A thin prism `P_(1)` with angle`6^(@)` and made from glass of refractive index 1.54 is combined with another thin prism `P_(2)` of refractive index 1.72 to produce dispersion without deviation. The angle of prism `P_(2)` will be

To solve the problem of finding the angle of prism \( P_2 \) that, when combined with prism \( P_1 \), produces dispersion without deviation, we can follow these steps: ### Step-by-Step Solution: 1. **Understanding the Condition for Dispersion without Deviation**: - For dispersion without deviation, the total deviation caused by both prisms must be zero.

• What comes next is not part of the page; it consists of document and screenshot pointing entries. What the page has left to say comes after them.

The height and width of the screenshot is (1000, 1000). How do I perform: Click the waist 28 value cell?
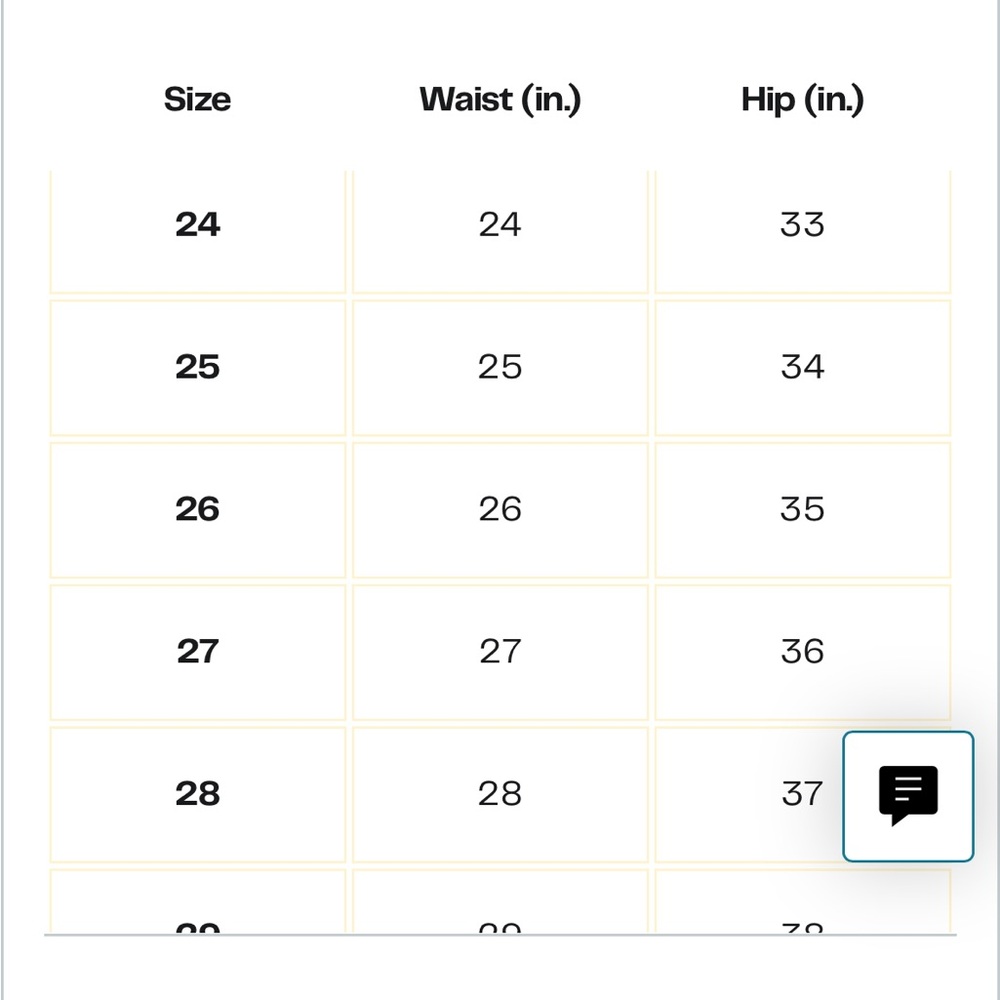500,795
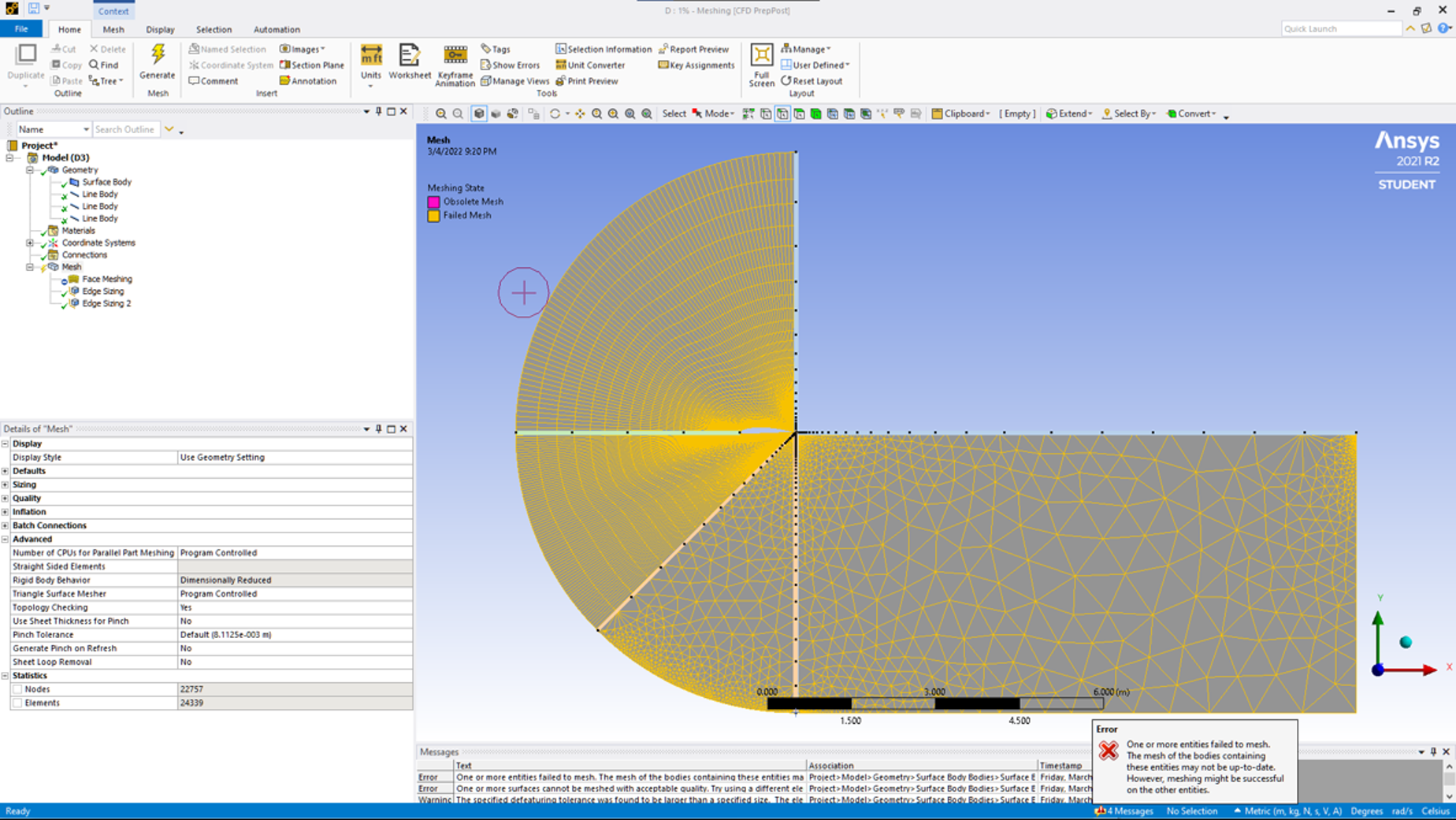The width and height of the screenshot is (1456, 820).
Task: Insert a Section Plane
Action: click(x=312, y=65)
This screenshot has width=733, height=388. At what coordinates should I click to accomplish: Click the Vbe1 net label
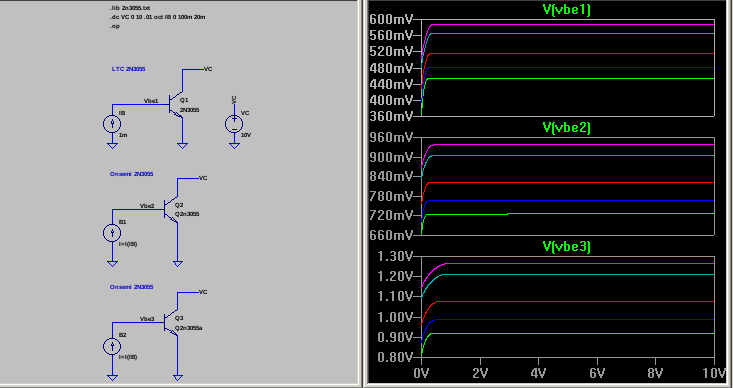pos(151,101)
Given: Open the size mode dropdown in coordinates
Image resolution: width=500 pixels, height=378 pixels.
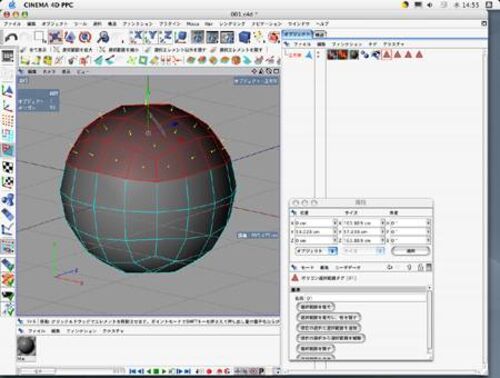Looking at the screenshot, I should click(363, 251).
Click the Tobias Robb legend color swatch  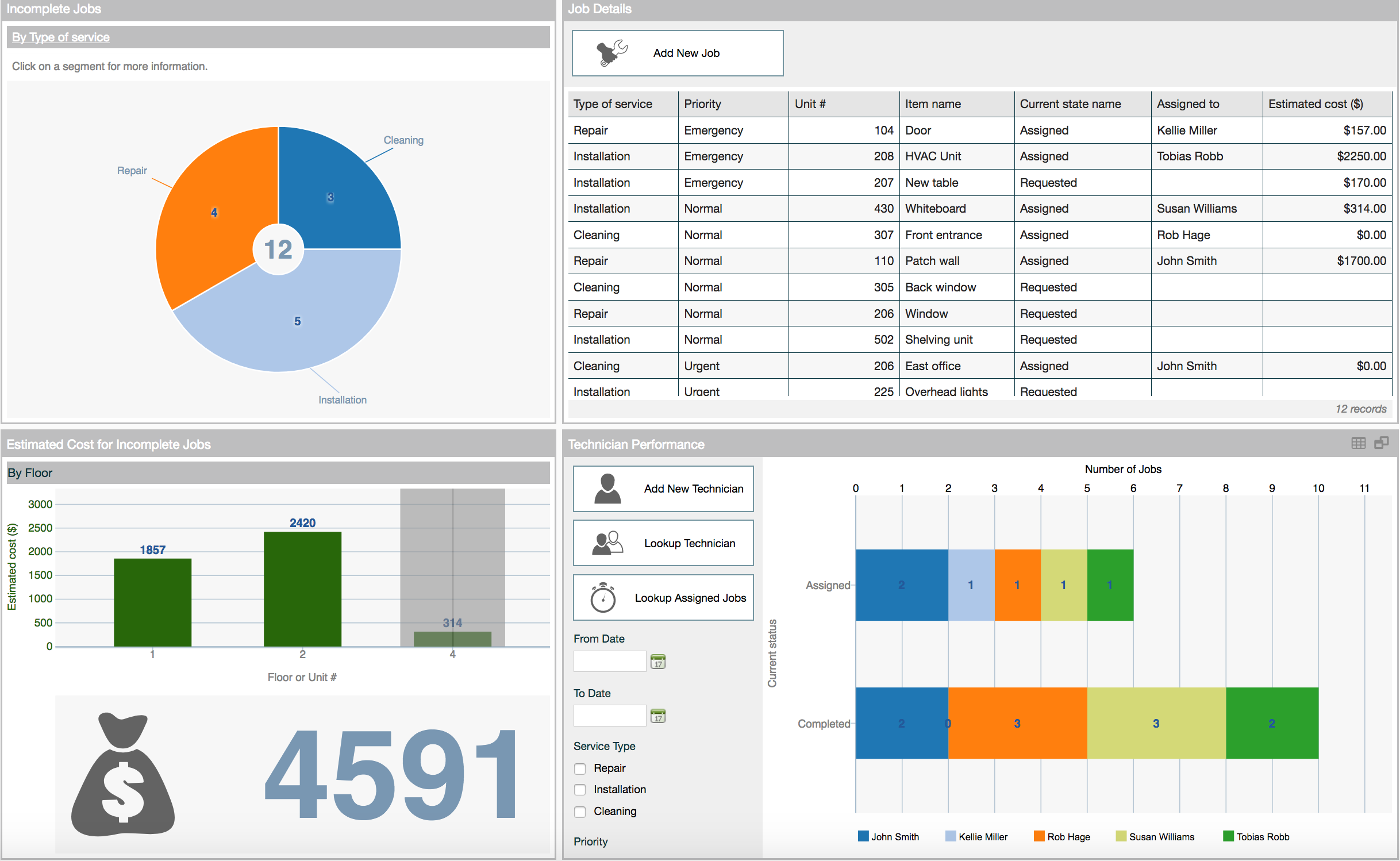tap(1228, 836)
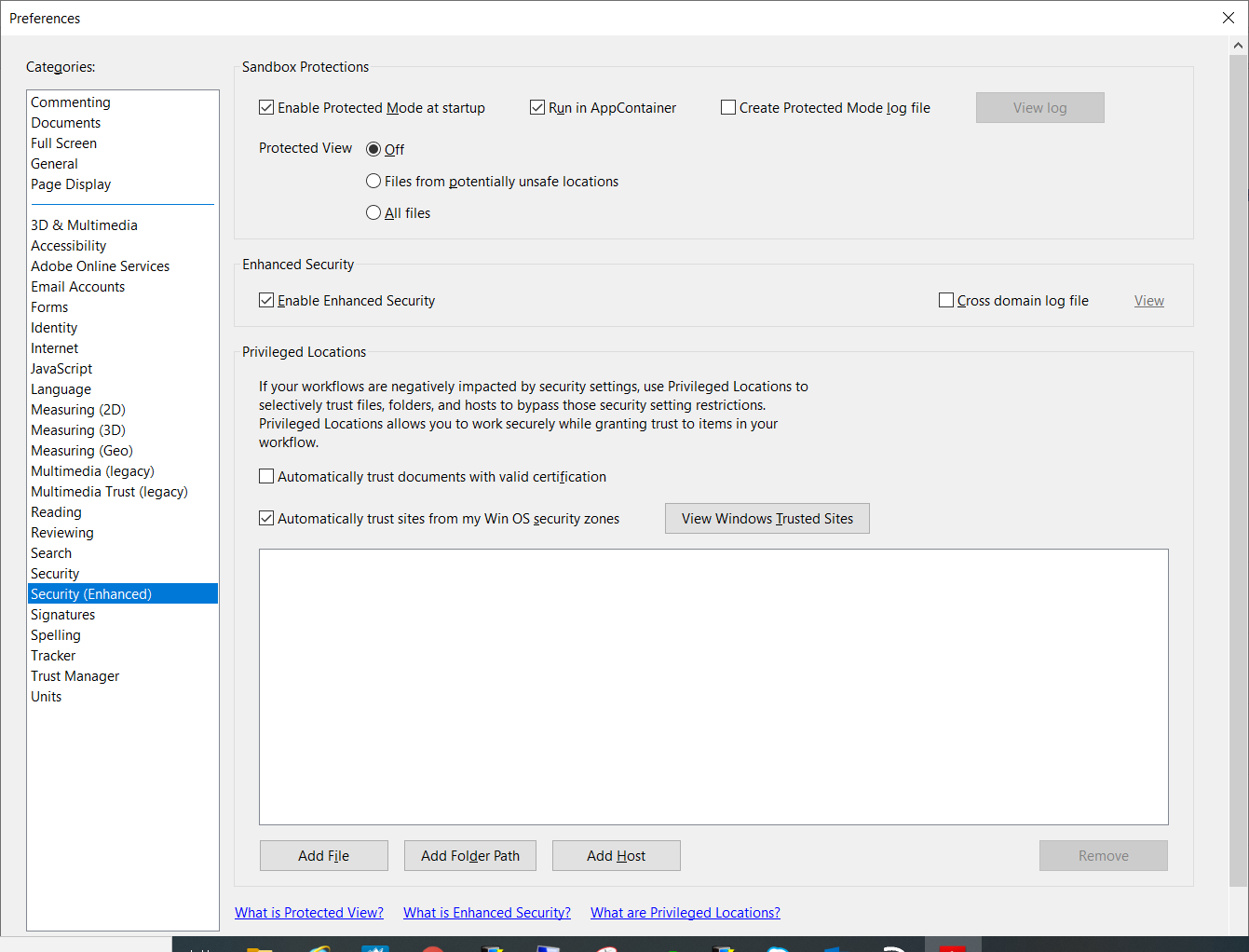
Task: Check the Cross domain log file box
Action: (946, 300)
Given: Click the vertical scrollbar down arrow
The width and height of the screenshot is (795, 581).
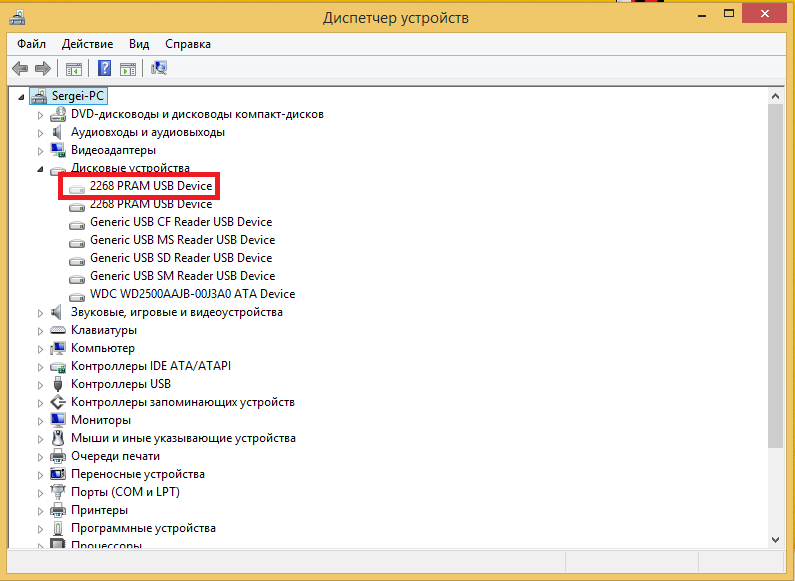Looking at the screenshot, I should [776, 539].
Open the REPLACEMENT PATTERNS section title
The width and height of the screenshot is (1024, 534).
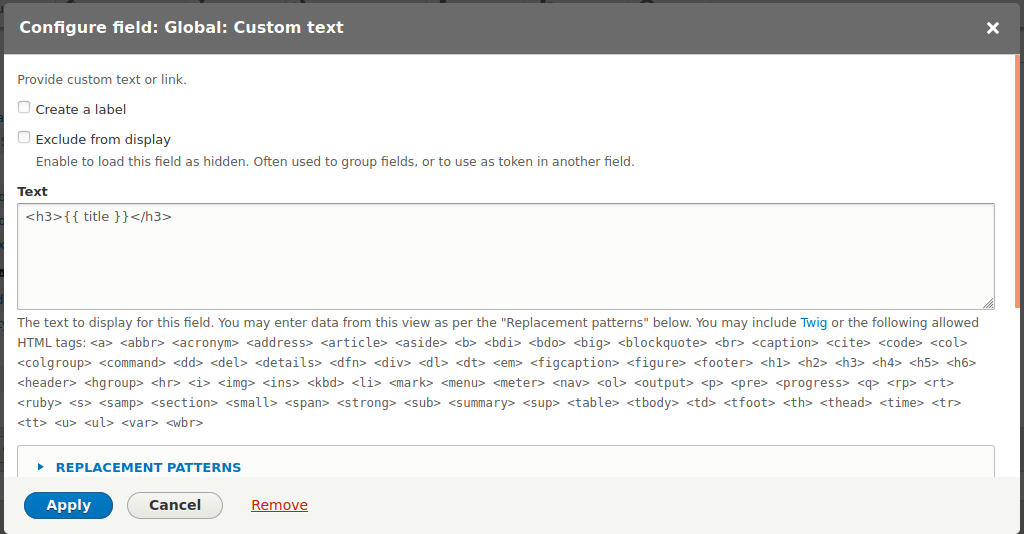click(148, 467)
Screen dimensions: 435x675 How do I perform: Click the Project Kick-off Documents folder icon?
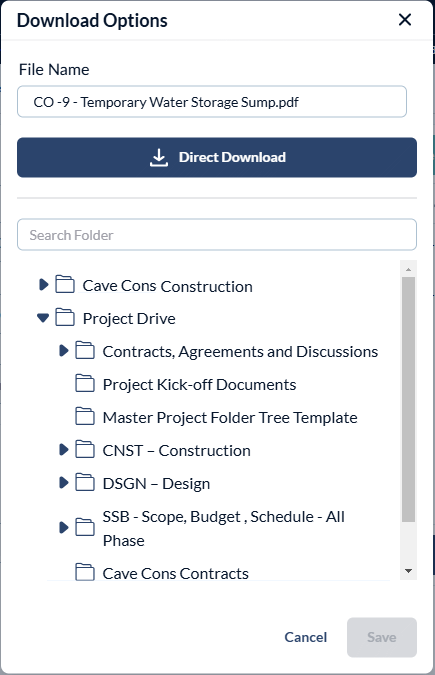85,383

This means that the deviation caused by prism \( P_1 \) must equal the negative of the deviation caused by prism \( P_2 \). 2. **Formula for Deviation**: - The deviation \( D \) for a thin prism is given by the formula: \[ D = (\mu - 1) \cdot A \] where \( \mu \) is the refractive index of the prism and \( A \) is the angle of the prism. 3. **Setting Up the Equation**: - Let \( \mu_1 = 1.54 \) (for prism \( P_1 \)), \( A_1 = 6^\circ \) (angle of prism \( P_1 \)), \( \mu_2 = 1.72 \) (for prism \( P_2 \)), and \( A_2 \) be the angle of prism \( P_2 \) that we need to find. - According to our condition: \[ D_1 + D_2 = 0 \] - This leads to: \[ (\mu_1 - 1) \cdot A_1 = (\mu_2 - 1) \cdot A_2 \] 4. **Substituting Known Values**: - Substitute the values into the equation: \[ (1.54 - 1) \cdot 6 = (1.72 - 1) \cdot A_2 \] - Simplifying gives: \[ 0.54 \cdot 6 = 0.72 \cdot A_2 \] 5. **Calculating \( A_2 \)**: - Calculate the left-hand side: \[ 0.54 \cdot 6 = 3.24 \] - Now, we can solve for \( A_2 \): \[ 3.24 = 0.72 \cdot A_2 \] \[ A_2 = \frac{3.24}{0.72} = 4.5^\circ \] 6. **Final Result**: - The angle of prism \( P_2 \) is: \[ A_2 = 4.5^\circ \text{ or } 4^\circ 30' \] ### Conclusion: The angle of prism \( P_2 \) that produces dispersion without deviation when combined with prism \( P_1 \) is \( 4.5^\circ \).